• **Exercise set**
• 1. In the passage about Primus, what was Les Claypool told when he tried out for Metallica after Cliff Burton died?
• 2. In the passage about Primus, condense the paragraph beginning "After a career spanning three decades" into a shorter version that keeps its main facts.
• 3. Continue the passage about Primus from where it stops.

• **Selected passage**
Writing about Primus is like trying to stuff a baboon into a sack — there’s no right way to do it. What can be said about a band that so distinctly filters out any shades of gray? How many times can a writer sit down and type out how Les Claypool is the Zappa of the MTV generation? Few prominent bands have inspired such fervent devotion or dismissal. If you’re not thinking (as the band would say) “Primus sucks!” you’re probably thinking Primus sucks. Fence sitting is a relatively unknown phenomenon in the Primus universe. 

After a career spanning three decades, these guys are as Primus as they’ve ever been. Claypool and Co. show no signs of shutting down the ride, as they prepare to come to town next week in support of the group’s latest album, Green Naugahyde. For those of you already familiar with the band, nothing written here will change your mind — you already have your ticket or you’re busy winding your cassette copy of Kill ‘Em All. (Fun fact: Claypool tried out for Metallica after Cliff Burton died only to be told that he was “too good”).

• **Stored records**
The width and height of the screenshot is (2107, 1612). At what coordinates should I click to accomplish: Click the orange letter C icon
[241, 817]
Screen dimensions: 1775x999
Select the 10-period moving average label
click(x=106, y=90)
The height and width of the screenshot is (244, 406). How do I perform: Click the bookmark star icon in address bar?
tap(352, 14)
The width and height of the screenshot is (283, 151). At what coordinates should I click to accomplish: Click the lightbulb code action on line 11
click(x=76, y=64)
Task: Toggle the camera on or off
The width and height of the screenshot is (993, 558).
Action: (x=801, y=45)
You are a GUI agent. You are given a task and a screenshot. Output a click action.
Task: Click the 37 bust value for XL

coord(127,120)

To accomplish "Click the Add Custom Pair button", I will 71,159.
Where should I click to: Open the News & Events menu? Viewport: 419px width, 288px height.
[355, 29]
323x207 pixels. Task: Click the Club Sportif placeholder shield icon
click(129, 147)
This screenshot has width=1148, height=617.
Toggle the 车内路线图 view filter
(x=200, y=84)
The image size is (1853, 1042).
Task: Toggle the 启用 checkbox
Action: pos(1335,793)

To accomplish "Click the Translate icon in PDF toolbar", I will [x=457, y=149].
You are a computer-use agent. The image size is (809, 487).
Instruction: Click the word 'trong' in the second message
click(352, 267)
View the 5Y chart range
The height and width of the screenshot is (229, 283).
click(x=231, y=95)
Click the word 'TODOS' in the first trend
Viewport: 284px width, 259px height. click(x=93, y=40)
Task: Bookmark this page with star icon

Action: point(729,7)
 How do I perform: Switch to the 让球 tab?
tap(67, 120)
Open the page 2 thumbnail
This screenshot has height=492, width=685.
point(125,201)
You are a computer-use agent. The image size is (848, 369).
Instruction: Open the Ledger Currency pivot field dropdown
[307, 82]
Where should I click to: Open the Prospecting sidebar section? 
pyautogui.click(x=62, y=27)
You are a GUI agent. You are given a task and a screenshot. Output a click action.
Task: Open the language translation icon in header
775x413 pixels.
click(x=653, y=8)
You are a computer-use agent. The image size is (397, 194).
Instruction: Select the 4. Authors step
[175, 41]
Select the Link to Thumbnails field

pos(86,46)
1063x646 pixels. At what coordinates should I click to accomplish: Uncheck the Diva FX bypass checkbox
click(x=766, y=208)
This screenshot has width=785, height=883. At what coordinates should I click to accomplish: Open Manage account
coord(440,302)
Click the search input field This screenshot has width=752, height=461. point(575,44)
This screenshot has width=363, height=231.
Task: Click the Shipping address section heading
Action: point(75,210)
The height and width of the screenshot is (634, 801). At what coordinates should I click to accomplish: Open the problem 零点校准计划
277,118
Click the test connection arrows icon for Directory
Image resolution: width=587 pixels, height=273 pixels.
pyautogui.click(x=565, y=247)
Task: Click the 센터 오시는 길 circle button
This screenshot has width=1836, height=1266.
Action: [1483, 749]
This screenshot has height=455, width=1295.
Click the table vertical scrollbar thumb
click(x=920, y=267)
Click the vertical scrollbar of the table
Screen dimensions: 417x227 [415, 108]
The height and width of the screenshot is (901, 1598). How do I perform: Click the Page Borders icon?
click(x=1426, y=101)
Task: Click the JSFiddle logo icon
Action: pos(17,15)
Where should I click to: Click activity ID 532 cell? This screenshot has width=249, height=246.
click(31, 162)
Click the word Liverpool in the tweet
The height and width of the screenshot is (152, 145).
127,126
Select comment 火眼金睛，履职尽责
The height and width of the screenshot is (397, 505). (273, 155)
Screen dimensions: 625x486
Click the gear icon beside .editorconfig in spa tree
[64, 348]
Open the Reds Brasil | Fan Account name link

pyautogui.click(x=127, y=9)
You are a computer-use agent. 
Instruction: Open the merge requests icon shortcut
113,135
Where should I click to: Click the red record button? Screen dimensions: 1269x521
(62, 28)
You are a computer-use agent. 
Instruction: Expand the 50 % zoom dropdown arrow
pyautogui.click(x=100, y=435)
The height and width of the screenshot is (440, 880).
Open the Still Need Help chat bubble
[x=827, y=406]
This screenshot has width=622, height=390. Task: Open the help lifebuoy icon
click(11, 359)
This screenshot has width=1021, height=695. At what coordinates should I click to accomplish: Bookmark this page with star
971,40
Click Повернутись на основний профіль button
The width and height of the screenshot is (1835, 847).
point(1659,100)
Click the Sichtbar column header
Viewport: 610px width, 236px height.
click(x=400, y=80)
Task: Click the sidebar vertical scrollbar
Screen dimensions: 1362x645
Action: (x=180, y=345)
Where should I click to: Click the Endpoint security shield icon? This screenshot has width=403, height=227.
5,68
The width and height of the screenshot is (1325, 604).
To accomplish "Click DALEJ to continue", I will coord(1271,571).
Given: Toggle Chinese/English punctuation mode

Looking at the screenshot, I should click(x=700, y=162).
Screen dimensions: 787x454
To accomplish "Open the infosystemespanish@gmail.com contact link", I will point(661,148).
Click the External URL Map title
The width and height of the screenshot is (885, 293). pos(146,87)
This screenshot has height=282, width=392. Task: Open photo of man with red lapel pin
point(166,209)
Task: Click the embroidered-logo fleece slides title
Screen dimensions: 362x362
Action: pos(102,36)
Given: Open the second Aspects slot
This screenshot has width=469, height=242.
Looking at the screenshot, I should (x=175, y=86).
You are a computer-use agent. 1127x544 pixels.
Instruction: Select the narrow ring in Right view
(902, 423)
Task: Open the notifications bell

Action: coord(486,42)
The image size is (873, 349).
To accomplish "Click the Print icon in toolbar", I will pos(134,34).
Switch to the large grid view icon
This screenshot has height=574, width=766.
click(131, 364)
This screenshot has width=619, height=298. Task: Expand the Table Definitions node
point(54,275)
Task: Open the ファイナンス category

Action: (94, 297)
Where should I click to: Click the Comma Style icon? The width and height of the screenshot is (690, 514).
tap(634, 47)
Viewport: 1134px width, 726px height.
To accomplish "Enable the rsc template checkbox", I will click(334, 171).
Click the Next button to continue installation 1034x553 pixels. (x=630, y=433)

• **Answers**
• 1. He was told that he was "too good."

• 2. Three decades into their career, Primus remain as true to themselves as ever. Claypool and the band are coming to town next week in support of their latest album, Green Naugahyde. Longtime fans won't be swayed by this preview because they already have tickets or are playing their cassette of Kill 'Em All. Claypool once tried out for Metallica after Cliff Burton's death but was told he was "too good."

• 3.
But for those of you with ears free of sonic beef and cheese, I say this: Primus is the soundtrack to a sixth-circle carnival designed by Tim Burton and the Swedish chef from the Muppets. This band is what would happen if a young Tom Waits listened to Black Sabbath and replaced his usual junk and whiskey with a steady diet of psychedelics and speed. If you want to see one of the most original bands of the last 30 years, led by one of the greatest bass players to ever walk the earth, go to this show. 

Primus plays 7:30 pm Tuesday, June 12, at the Cuthbert Amphitheater; $39.50 adv., $45 door.